Thursday, September 6, 2012

THURSDAY THROWBACK: First Blood (1982)

We are nearing the thirty-year anniversary of the birth of an American cinematic icon.  The Rambo franchise has spanned four films and raked in $700 million in theatrical runs over the last thirty years, and virtually kept Sylvester Stallone working at times.  But John Rambo was birthed in a film unlike any of the other Rambo entries.  First Blood is a small film with heavier themes and more things to say than any of its sequels, all concerned more with the spectacle.  It is also the best of the Rambo films and it stands outside the franchise as one of the better American action films ever made. 

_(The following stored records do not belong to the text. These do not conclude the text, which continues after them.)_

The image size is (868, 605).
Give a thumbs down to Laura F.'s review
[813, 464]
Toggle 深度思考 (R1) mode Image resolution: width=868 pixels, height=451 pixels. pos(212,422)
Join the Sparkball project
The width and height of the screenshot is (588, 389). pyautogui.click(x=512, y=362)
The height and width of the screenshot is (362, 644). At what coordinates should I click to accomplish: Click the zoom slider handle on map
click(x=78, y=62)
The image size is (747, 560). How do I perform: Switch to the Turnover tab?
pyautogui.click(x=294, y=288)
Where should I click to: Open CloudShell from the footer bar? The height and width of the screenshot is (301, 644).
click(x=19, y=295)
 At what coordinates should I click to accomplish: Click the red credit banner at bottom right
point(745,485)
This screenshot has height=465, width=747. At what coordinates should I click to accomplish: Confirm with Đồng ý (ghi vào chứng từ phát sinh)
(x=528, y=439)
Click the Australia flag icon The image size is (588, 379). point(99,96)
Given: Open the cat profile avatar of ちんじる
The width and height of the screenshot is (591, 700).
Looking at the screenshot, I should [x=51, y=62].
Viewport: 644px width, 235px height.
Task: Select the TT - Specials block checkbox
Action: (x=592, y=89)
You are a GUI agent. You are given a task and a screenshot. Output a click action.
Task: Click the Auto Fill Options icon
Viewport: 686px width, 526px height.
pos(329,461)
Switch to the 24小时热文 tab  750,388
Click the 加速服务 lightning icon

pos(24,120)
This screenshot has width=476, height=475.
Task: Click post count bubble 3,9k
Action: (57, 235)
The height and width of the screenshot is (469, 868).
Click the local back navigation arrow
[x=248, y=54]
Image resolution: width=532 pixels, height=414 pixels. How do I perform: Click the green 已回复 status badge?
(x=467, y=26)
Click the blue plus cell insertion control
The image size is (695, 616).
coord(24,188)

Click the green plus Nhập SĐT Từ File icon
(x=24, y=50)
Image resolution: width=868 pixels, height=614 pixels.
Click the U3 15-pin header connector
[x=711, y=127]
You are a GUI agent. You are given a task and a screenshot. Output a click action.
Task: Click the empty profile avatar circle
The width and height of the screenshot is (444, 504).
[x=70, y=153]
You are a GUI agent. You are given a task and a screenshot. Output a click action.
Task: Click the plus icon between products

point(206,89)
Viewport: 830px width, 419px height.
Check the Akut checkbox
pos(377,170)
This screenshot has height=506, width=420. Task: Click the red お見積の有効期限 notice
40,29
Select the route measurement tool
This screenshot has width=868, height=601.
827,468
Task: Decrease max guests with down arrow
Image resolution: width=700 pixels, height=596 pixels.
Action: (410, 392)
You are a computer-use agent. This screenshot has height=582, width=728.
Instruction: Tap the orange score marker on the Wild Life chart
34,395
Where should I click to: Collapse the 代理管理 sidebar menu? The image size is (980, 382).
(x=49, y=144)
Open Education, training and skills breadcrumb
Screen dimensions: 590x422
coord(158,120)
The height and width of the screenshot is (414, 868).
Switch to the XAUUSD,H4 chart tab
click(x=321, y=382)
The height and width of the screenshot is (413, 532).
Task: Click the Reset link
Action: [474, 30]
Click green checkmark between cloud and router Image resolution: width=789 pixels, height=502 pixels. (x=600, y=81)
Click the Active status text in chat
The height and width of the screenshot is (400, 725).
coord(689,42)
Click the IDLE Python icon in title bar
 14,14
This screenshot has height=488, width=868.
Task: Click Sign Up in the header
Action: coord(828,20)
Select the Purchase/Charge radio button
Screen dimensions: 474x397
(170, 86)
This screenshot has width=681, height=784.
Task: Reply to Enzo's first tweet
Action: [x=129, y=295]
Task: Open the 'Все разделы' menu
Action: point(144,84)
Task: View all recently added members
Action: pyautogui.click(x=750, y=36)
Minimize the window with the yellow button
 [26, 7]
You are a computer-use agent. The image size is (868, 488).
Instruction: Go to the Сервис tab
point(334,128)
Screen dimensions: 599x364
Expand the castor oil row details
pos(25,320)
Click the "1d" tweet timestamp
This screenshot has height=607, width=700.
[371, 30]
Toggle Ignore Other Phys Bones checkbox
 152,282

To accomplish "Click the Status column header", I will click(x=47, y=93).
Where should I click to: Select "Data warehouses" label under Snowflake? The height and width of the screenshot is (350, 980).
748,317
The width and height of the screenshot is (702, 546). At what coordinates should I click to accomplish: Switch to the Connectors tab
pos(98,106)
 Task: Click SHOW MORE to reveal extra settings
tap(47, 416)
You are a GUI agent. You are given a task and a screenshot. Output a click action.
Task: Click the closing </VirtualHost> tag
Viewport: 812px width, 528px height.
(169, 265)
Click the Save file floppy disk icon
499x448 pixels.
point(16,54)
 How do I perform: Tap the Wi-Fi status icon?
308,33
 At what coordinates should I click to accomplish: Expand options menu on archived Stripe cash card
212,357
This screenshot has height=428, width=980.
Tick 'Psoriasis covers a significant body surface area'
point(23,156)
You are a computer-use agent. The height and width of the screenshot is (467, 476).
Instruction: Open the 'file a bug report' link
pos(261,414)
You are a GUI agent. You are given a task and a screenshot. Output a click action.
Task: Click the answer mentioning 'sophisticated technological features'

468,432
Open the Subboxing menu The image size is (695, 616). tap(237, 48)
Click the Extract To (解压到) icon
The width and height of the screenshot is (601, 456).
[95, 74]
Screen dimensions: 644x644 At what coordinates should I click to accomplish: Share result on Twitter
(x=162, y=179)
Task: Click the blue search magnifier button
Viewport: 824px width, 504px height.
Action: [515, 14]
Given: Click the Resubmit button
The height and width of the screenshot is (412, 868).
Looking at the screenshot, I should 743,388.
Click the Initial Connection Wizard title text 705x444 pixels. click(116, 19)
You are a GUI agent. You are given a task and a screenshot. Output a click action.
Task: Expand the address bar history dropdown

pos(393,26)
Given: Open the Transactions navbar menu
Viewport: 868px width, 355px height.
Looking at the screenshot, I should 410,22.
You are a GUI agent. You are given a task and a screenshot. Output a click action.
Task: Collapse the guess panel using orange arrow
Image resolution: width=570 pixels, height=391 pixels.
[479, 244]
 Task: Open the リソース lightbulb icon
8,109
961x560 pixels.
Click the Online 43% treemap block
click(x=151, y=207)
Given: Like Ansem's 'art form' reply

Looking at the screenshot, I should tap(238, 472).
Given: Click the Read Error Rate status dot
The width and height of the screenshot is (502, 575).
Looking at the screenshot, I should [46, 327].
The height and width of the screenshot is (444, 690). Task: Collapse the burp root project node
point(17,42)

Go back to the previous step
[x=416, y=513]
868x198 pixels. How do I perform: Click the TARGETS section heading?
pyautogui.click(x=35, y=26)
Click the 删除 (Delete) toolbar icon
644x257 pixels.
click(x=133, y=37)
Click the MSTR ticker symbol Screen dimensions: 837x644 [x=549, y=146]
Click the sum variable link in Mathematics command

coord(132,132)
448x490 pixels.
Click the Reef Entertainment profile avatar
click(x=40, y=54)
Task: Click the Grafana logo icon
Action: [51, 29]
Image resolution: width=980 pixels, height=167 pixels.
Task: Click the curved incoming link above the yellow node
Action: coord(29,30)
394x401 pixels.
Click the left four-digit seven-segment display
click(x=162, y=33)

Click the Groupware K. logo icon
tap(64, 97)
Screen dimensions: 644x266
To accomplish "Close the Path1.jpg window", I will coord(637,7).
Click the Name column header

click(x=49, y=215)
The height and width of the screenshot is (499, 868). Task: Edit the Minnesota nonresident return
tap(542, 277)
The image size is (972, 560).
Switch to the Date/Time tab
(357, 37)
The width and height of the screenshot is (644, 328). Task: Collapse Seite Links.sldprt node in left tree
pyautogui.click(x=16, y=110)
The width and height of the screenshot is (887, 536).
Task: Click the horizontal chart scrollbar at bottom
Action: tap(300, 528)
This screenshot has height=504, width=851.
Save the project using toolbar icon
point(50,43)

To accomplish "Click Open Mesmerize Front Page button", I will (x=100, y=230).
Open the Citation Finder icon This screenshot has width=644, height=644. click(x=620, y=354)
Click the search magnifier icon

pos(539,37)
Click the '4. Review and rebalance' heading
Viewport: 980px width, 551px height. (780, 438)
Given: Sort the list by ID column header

Rambo arrives in a rain swept Oregon town searching for his Army buddy.  But when he discovers his friend has died, he is left aimless, hopeless, a shadow of the Vietnam Army walking through a country filled with disdain for him.  This is exemplified when he walks into the town of Hope, and crosses paths with the Sheriff, Teasle (Brian Dennehy), who makes it clear to Rambo they don't want "his kind" in their town.  Defiant, Rambo does not leave, is arrested, and treated inhumanely by Teasle's deputies, namely the nearly-sadistic Galt (Jack Starrett).  They push and push until he cracks, ransacking the police station with supreme ease, swiping a dirt bike and fleeing into the forest surrounding the town.  First Blood then becomes Rambo facing off against the bloodthirsty Sheriff's department.

What these policemen didn't bargain for is the fact Rambo is a decorated green beret, trained to kill and kill efficiently.  The police pushed him until he cracked, and the mental damage done by the failed war breaks him open.  He works these deputies over one by one until the National Guard is called in.  Rambo's commander in the Army, Trautman (Richard Crenna), comes in to try and lure Rambo out of the forest.  He also warns the men they have no idea what they have done pushing this man.  Teasle will hear nothing of it, and he presses on until eventually the conflict spills down into the streets of Hope and Rambo destroys the town; a one man army.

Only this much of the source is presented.